Key Points About the Fall COVID-19 Vaccines:

  • Who should receive the updated 2024-25 COVID-19 vaccine? The CDC recommends that everyone aged 6 months and older receive the updated 2024-25 COVID-19 vaccine to protect against potentially serious outcomes, regardless of previous vaccination history.
  • When will the new vaccines be available? Updated COVID-19 vaccines from Moderna, Novavax, and Pfizer are expected to become available later this year, in August and September.
  • Why is it important to get the updated COVID-19 vaccine? The virus causing COVID-19, SARS-CoV-2, continuously evolves. Over time, the vaccines developed to combat COVID decline in effectiveness, making it crucial to receive the updated 2024-25 vaccine to enhance protection against the latest virus variants responsible for most infections and hospitalizations. Additionally, vaccination reduces the risk of long COVID, which can cause prolonged symptoms following an acute infection.
  • When is the ideal time to get the fall vaccine?

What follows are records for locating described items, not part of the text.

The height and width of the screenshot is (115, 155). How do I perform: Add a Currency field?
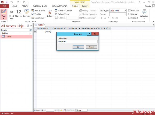(27, 14)
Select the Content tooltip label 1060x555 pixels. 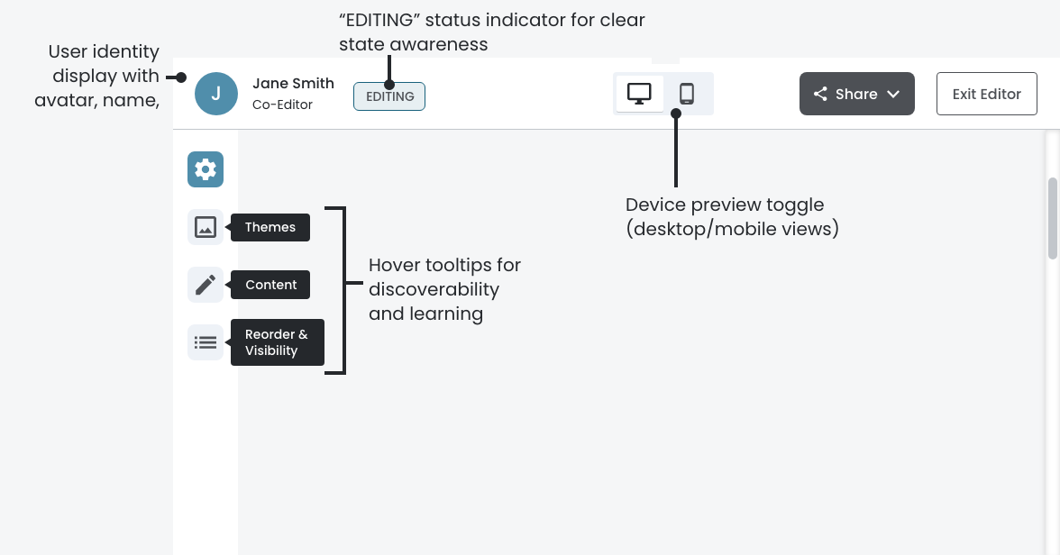(x=270, y=285)
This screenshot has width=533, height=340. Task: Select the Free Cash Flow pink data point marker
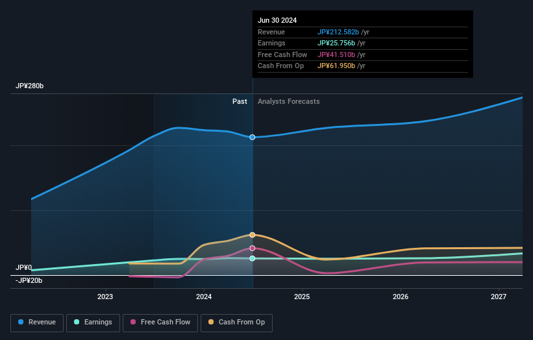pyautogui.click(x=253, y=249)

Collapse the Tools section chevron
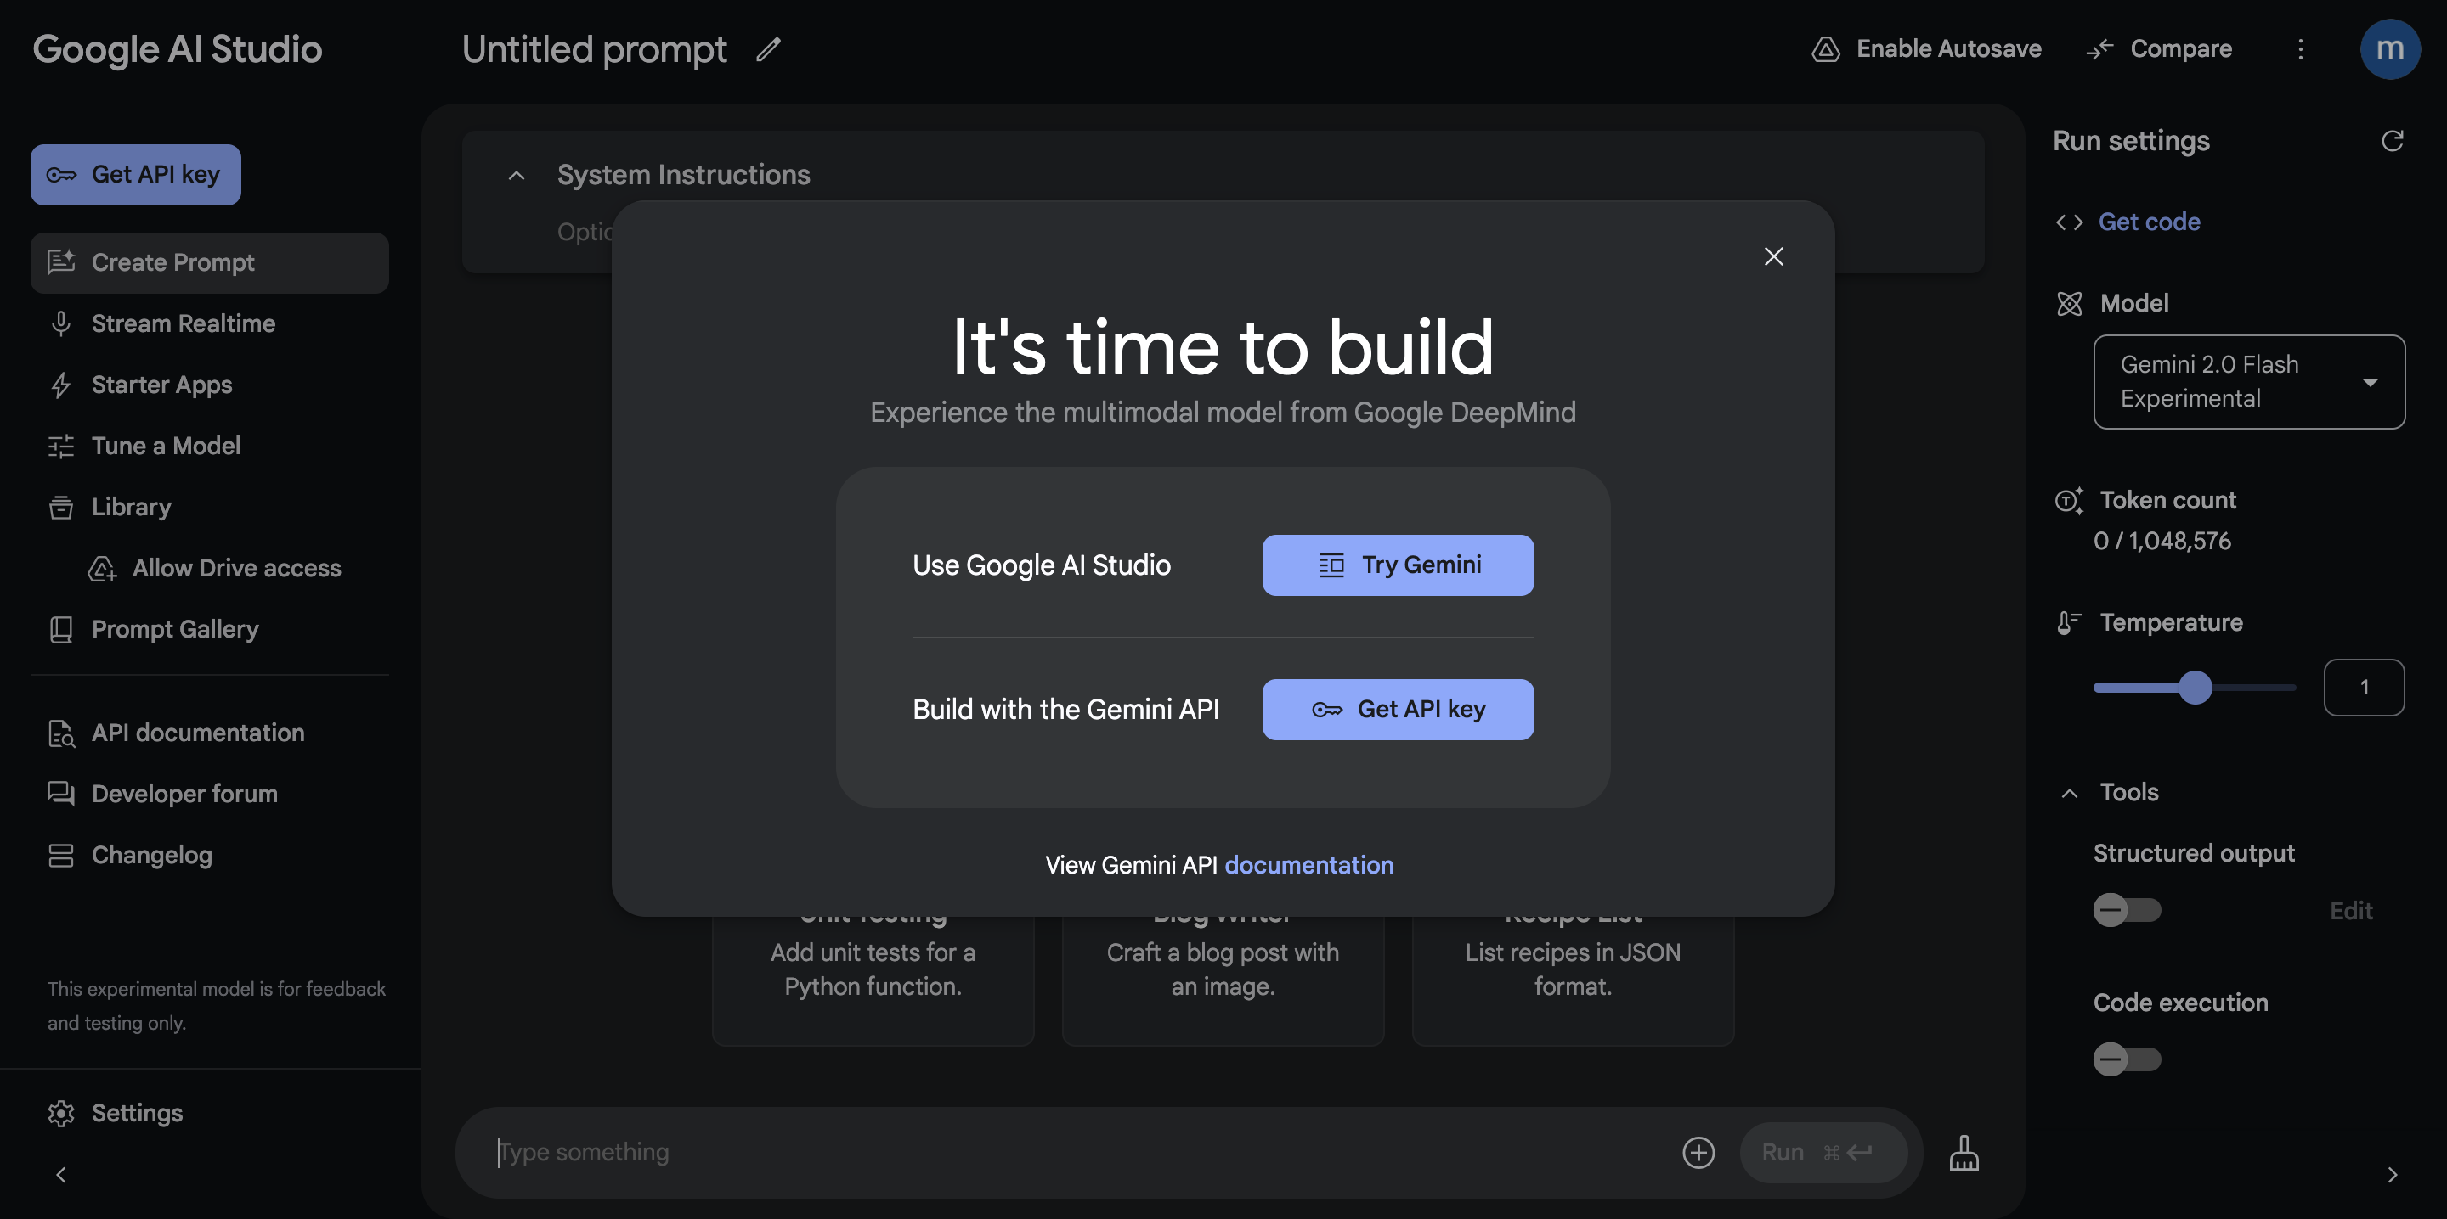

Chin-Hong recommends getting the updated shot ahead of the anticipated winter surge, which typically peaks between December and January. “You don’t want to get it too early,” he said. Getting it sometime in October, right before Halloween, is advisable.
  • Is it too late for high-risk individuals to get a COVID-19 booster this summer? No, it’s not too late. High-risk individuals should get a jab between the annual shots. Vulnerable individuals can get the current vaccine this summer and still be eligible for a new shot in the fall. Health experts recommend a four-month interval between jabs.

“If you did not get the vaccine approved in the fall of 2023, I would go ahead and get it now if you are older than 65 or immunocompromised,” Chin-Hong said.